[Stored items]
= = = =
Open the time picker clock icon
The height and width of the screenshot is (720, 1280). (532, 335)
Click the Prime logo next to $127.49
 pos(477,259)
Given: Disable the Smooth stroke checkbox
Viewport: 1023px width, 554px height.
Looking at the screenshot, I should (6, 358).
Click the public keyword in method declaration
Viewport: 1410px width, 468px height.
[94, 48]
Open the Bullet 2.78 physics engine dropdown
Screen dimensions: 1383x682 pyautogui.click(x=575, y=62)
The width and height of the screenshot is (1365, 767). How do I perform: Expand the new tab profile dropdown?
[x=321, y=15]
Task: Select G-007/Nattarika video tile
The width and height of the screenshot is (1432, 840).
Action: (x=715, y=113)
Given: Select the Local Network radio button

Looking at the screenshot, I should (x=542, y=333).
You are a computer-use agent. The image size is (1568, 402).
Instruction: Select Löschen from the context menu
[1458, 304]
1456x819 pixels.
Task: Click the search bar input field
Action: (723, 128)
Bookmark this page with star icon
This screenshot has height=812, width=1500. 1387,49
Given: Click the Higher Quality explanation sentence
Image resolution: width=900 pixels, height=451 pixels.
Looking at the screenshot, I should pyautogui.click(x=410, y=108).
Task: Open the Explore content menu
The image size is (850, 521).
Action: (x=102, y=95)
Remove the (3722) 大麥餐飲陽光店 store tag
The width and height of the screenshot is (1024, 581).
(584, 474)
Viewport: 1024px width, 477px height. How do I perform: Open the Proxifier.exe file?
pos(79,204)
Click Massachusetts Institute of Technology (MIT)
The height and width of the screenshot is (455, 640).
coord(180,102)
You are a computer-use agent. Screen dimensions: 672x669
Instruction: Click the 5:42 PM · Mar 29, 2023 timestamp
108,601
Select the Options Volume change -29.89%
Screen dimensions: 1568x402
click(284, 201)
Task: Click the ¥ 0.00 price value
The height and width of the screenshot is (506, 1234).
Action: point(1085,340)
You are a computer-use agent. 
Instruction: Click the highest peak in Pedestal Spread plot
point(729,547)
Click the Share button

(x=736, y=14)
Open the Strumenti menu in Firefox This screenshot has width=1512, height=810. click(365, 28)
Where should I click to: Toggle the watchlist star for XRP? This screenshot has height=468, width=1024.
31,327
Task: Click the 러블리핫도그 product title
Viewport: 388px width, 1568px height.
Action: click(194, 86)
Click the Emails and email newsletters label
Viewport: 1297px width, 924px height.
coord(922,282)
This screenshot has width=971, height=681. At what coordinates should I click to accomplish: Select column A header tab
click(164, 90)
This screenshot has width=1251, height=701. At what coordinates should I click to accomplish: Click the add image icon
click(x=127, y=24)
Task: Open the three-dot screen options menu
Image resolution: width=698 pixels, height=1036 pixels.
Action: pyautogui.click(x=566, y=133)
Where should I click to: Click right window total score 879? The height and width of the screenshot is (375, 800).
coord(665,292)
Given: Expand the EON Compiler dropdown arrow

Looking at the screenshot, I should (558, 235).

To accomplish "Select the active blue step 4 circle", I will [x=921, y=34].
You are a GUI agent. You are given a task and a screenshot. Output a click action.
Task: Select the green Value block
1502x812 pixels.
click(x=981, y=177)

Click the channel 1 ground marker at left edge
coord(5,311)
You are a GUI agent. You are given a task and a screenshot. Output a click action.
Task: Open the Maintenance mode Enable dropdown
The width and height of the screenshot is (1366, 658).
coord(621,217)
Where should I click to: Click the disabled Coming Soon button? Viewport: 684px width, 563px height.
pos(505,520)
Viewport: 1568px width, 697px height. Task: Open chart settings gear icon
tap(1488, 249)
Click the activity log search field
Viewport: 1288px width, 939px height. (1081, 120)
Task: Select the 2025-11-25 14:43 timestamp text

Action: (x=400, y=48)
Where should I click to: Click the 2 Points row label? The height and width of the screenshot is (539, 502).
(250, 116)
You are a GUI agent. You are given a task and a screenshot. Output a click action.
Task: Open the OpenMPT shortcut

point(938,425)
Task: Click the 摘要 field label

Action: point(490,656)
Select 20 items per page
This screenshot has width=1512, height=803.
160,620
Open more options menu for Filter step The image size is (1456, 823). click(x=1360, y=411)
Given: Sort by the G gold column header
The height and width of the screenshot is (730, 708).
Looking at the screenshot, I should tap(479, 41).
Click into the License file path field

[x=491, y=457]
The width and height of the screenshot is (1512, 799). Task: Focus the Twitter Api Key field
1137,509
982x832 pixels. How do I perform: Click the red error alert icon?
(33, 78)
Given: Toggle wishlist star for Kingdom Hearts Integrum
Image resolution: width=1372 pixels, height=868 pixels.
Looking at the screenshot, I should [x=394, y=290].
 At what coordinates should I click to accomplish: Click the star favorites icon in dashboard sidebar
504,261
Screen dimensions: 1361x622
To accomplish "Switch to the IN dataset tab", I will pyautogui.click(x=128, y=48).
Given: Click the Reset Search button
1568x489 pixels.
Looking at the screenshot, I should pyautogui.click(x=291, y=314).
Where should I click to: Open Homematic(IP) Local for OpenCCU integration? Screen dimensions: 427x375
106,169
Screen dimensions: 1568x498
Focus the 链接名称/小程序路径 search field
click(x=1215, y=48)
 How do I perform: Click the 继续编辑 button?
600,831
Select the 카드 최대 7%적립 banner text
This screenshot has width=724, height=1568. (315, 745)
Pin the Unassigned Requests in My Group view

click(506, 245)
= = = =
_DIRECTIONS_.
All entries shown above should be duplicated without a single difference.

_SOLUTION TO THE EXERCISE_.
Open the time picker clock icon
The height and width of the screenshot is (720, 1280). (532, 335)
Click the Prime logo next to $127.49
 pos(477,259)
Given: Disable the Smooth stroke checkbox
Viewport: 1023px width, 554px height.
Looking at the screenshot, I should (6, 358).
Click the public keyword in method declaration
Viewport: 1410px width, 468px height.
[94, 48]
Open the Bullet 2.78 physics engine dropdown
Screen dimensions: 1383x682 pyautogui.click(x=575, y=62)
The width and height of the screenshot is (1365, 767). How do I perform: Expand the new tab profile dropdown?
[x=321, y=15]
Task: Select G-007/Nattarika video tile
The width and height of the screenshot is (1432, 840).
Action: (x=715, y=113)
Given: Select the Local Network radio button

Looking at the screenshot, I should (x=542, y=333).
You are a computer-use agent. The image size is (1568, 402).
Instruction: Select Löschen from the context menu
[1458, 304]
1456x819 pixels.
Task: Click the search bar input field
Action: (723, 128)
Bookmark this page with star icon
This screenshot has height=812, width=1500. 1387,49
Given: Click the Higher Quality explanation sentence
Image resolution: width=900 pixels, height=451 pixels.
Looking at the screenshot, I should pyautogui.click(x=410, y=108).
Task: Open the Explore content menu
The image size is (850, 521).
Action: (x=102, y=95)
Remove the (3722) 大麥餐飲陽光店 store tag
The width and height of the screenshot is (1024, 581).
(584, 474)
Viewport: 1024px width, 477px height. How do I perform: Open the Proxifier.exe file?
pos(79,204)
Click Massachusetts Institute of Technology (MIT)
The height and width of the screenshot is (455, 640).
coord(180,102)
You are a computer-use agent. Screen dimensions: 672x669
Instruction: Click the 5:42 PM · Mar 29, 2023 timestamp
108,601
Select the Options Volume change -29.89%
Screen dimensions: 1568x402
click(284, 201)
Task: Click the ¥ 0.00 price value
The height and width of the screenshot is (506, 1234).
Action: point(1085,340)
You are a computer-use agent. 
Instruction: Click the highest peak in Pedestal Spread plot
point(729,547)
Click the Share button

(x=736, y=14)
Open the Strumenti menu in Firefox This screenshot has width=1512, height=810. click(365, 28)
Where should I click to: Toggle the watchlist star for XRP? This screenshot has height=468, width=1024.
31,327
Task: Click the 러블리핫도그 product title
Viewport: 388px width, 1568px height.
Action: click(194, 86)
Click the Emails and email newsletters label
Viewport: 1297px width, 924px height.
coord(922,282)
This screenshot has width=971, height=681. At what coordinates should I click to accomplish: Select column A header tab
click(164, 90)
This screenshot has width=1251, height=701. At what coordinates should I click to accomplish: Click the add image icon
click(x=127, y=24)
Task: Open the three-dot screen options menu
Image resolution: width=698 pixels, height=1036 pixels.
Action: pyautogui.click(x=566, y=133)
Where should I click to: Click right window total score 879? The height and width of the screenshot is (375, 800).
coord(665,292)
Given: Expand the EON Compiler dropdown arrow

Looking at the screenshot, I should (558, 235).

To accomplish "Select the active blue step 4 circle", I will [x=921, y=34].
You are a GUI agent. You are given a task and a screenshot. Output a click action.
Task: Select the green Value block
1502x812 pixels.
click(x=981, y=177)

Click the channel 1 ground marker at left edge
coord(5,311)
You are a GUI agent. You are given a task and a screenshot. Output a click action.
Task: Open the Maintenance mode Enable dropdown
The width and height of the screenshot is (1366, 658).
coord(621,217)
Where should I click to: Click the disabled Coming Soon button? Viewport: 684px width, 563px height.
pos(505,520)
Viewport: 1568px width, 697px height. Task: Open chart settings gear icon
tap(1488, 249)
Click the activity log search field
Viewport: 1288px width, 939px height. (1081, 120)
Task: Select the 2025-11-25 14:43 timestamp text

Action: (x=400, y=48)
Where should I click to: Click the 2 Points row label? The height and width of the screenshot is (539, 502).
(250, 116)
You are a GUI agent. You are given a task and a screenshot. Output a click action.
Task: Open the OpenMPT shortcut

point(938,425)
Task: Click the 摘要 field label

Action: point(490,656)
Select 20 items per page
This screenshot has width=1512, height=803.
160,620
Open more options menu for Filter step The image size is (1456, 823). click(x=1360, y=411)
Given: Sort by the G gold column header
The height and width of the screenshot is (730, 708).
Looking at the screenshot, I should tap(479, 41).
Click into the License file path field

[x=491, y=457]
The width and height of the screenshot is (1512, 799). Task: Focus the Twitter Api Key field
1137,509
982x832 pixels. How do I perform: Click the red error alert icon?
(33, 78)
Given: Toggle wishlist star for Kingdom Hearts Integrum
Image resolution: width=1372 pixels, height=868 pixels.
Looking at the screenshot, I should [x=394, y=290].
 At what coordinates should I click to accomplish: Click the star favorites icon in dashboard sidebar
504,261
Screen dimensions: 1361x622
To accomplish "Switch to the IN dataset tab", I will pyautogui.click(x=128, y=48).
Given: Click the Reset Search button
1568x489 pixels.
Looking at the screenshot, I should pyautogui.click(x=291, y=314).
Where should I click to: Open Homematic(IP) Local for OpenCCU integration? Screen dimensions: 427x375
106,169
Screen dimensions: 1568x498
Focus the 链接名称/小程序路径 search field
click(x=1215, y=48)
 How do I perform: Click the 继续编辑 button?
600,831
Select the 카드 최대 7%적립 banner text
This screenshot has width=724, height=1568. (315, 745)
Pin the Unassigned Requests in My Group view

click(506, 245)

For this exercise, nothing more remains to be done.